→ REQUIRED WORK:
[a] In the apartment price R script, how many rows does the loaded data set have?
[b] List every package that the apartment price R script loads with a library() call.
[c] Extend the apartment price R script past its last line.

→ SOURCE PASSAGE:
Group members-Amritha,Sumedh,Bhushan,Jason

library(tidyverse)
## ── Attaching core tidyverse packages ──────────────────────── tidyverse 2.0.0 ──
## ✔ dplyr     1.1.2     ✔ readr     2.1.4
## ✔ forcats   1.0.0     ✔ stringr   1.5.0
## ✔ ggplot2   3.4.3     ✔ tibble    3.2.1
## ✔ lubridate 1.9.2     ✔ tidyr     1.3.0
## ✔ purrr     1.0.2     
## ── Conflicts ────────────────────────────────────────── tidyverse_conflicts() ──
## ✖ dplyr::filter() masks stats::filter()
## ✖ dplyr::lag()    masks stats::lag()
## ℹ Use the conflicted package (<http://conflicted.r-lib.org/>) to force all conflicts to become errors
library(ggthemes)
library(ggrepel)
library(broom)
library(lindia)
library(car)
## Loading required package: carData
## 
## Attaching package: 'car'
## 
## The following object is masked from 'package:dplyr':
## 
##     recode
## 
## The following object is masked from 'package:purrr':
## 
##     some
url <- "https://raw.githubusercontent.com/leontoddjohnson/i590/main/data/apartments/apartments.csv"

apts <- read_delim(url, delim = ',')
## Rows: 492 Columns: 8
## ── Column specification ────────────────────────────────────────────────────────
## Delimiter: ","
## dbl (8): in_sf, beds, bath, price, year_built, sqft, price_per_sqft, elevation
## 
## ℹ Use `spec()` to retrieve the full column specification for this data.
## ℹ Specify the column types or set `show_col_types = FALSE` to quiet this message.
view (apts)
model <- lm(price ~ sqft,
            filter(apts, in_sf == 0))

rsquared <- summary(model)$r.squared

apts |> 
  filter(in_sf == 0) |>
  ggplot(mapping = aes(x = sqft, 
                       y = price)) +
  geom_point() +
  geom_smooth(method = 'lm', color = 'gray', linetype = 'dashed', # model fit - grey , blue = how we want the data to be fit, so that desirable data is obtained
              se = FALSE) +
  geom_smooth(se = FALSE) +
  labs(title = "Price vs. sqft",
       subtitle = paste("Linear Fit R-Squared =", round(rsquared, 3))) +
  theme_classic()
## `geom_smooth()` using formula = 'y ~ x'
## `geom_smooth()` using method = 'loess' and formula = 'y ~ x'

model <- lm(price_per_sqft ~ beds,
            filter(apts, in_sf == 0))

rsquared <- summary(model)$r.squared

apts |> 
  filter(in_sf == 0) |>
  ggplot(mapping = aes(x = beds, 
                       y = price_per_sqft)) +
  geom_point() +
  geom_smooth(method = 'lm', color = 'gray', linetype = 'dashed', # model fit - grey , blue = how we want the data to be fit, so that desirable data is obtained
              se = FALSE) +
  geom_smooth(se = FALSE) +
  labs(title = "price_per_sqft vs. beds",
       subtitle = paste("Linear Fit R-Squared =", round(rsquared, 3))) +
  theme_classic()

→ MATERIAL SUPPLIED:
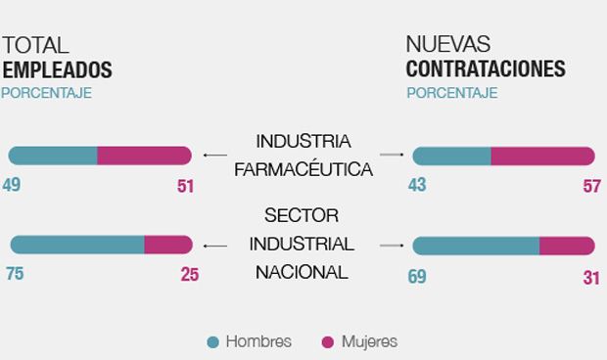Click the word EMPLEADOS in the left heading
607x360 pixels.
(57, 69)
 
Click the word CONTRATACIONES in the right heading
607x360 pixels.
(486, 69)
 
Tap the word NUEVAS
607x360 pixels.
(448, 45)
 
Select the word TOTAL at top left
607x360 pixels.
(35, 45)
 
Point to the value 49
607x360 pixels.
(13, 184)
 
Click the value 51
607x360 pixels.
(186, 185)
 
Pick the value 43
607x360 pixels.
(417, 184)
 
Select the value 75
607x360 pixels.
(14, 274)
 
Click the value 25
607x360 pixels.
(189, 275)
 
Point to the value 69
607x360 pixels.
(417, 277)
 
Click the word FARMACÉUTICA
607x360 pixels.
(304, 169)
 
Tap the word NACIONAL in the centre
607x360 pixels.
(302, 272)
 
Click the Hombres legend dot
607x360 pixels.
(212, 342)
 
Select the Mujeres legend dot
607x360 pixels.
(328, 342)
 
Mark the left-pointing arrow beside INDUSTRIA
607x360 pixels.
(213, 155)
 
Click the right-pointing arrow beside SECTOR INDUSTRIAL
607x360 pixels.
(391, 245)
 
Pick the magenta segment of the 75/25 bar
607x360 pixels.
(167, 245)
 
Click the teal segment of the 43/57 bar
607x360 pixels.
(452, 156)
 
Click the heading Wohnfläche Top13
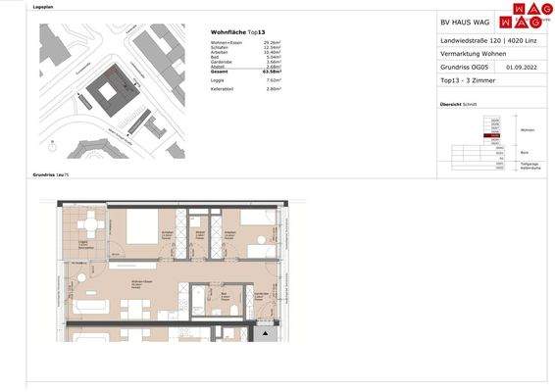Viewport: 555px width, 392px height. click(x=238, y=32)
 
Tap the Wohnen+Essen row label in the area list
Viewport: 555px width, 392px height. click(x=227, y=43)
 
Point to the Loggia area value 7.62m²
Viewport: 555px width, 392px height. click(x=274, y=80)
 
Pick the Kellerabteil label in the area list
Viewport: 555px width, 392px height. click(x=224, y=88)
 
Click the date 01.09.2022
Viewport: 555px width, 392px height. click(x=522, y=68)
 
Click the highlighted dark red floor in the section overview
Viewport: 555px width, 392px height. click(x=495, y=136)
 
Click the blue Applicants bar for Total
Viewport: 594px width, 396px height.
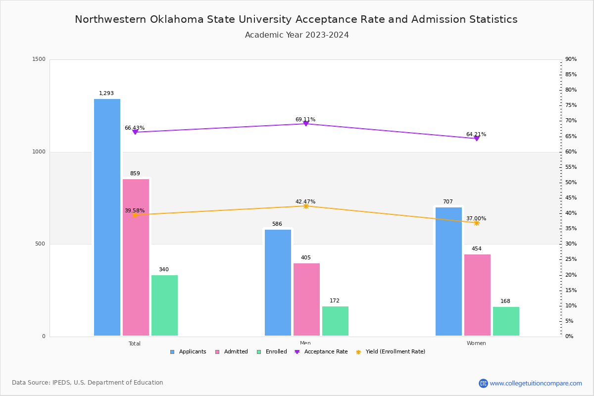click(x=107, y=217)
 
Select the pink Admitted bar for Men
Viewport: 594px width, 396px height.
click(x=306, y=299)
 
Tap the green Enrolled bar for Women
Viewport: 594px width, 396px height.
click(x=506, y=321)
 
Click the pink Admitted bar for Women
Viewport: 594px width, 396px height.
click(x=477, y=295)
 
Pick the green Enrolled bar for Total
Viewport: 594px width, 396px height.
click(x=164, y=305)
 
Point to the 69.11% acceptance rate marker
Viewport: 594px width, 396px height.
click(x=306, y=124)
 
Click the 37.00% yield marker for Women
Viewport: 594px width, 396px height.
click(x=477, y=223)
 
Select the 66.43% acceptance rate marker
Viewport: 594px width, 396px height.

→ ANSWERS FOR THIS EXERCISE:
[a] 492

[b] tidyverse, ggthemes, ggrepel, broom, lindia, car

[c]
## `geom_smooth()` using formula = 'y ~ x'
## `geom_smooth()` using method = 'loess' and formula = 'y ~ x'
## Warning in simpleLoess(y, x, w, span, degree = degree, parametric = parametric,
## : pseudoinverse used at 1
## Warning in simpleLoess(y, x, w, span, degree = degree, parametric = parametric,
## : neighborhood radius 1
## Warning in simpleLoess(y, x, w, span, degree = degree, parametric = parametric,
## : reciprocal condition number 1.6637e-16
## Warning in simpleLoess(y, x, w, span, degree = degree, parametric = parametric,
## : There are other near singularities as well. 1

model <- lm(price_per_sqft ~ elevation,
            filter(apts, in_sf == 0))

rsquared <- summary(model)$r.squared

apts |> 
  filter(in_sf == 0) |>
  ggplot(mapping = aes(x = elevation, 
                       y = price_per_sqft)) +
  geom_point() +
  geom_smooth(method = 'lm', color = 'gray', linetype = 'dashed', # model fit - grey , blue = how we want the data to be fit, so that desirable data is obtained
              se = FALSE) +
  geom_smooth(se = FALSE) +
  labs(title = "price_per_sqft vs. elevation",
       subtitle = paste("Linear Fit R-Squared =", round(rsquared, 3))) +
  theme_classic()
## `geom_smooth()` using formula = 'y ~ x'
## `geom_smooth()` using method = 'loess' and formula = 'y ~ x'

model <- lm(price ~ elevation,
            filter(apts, in_sf == 0))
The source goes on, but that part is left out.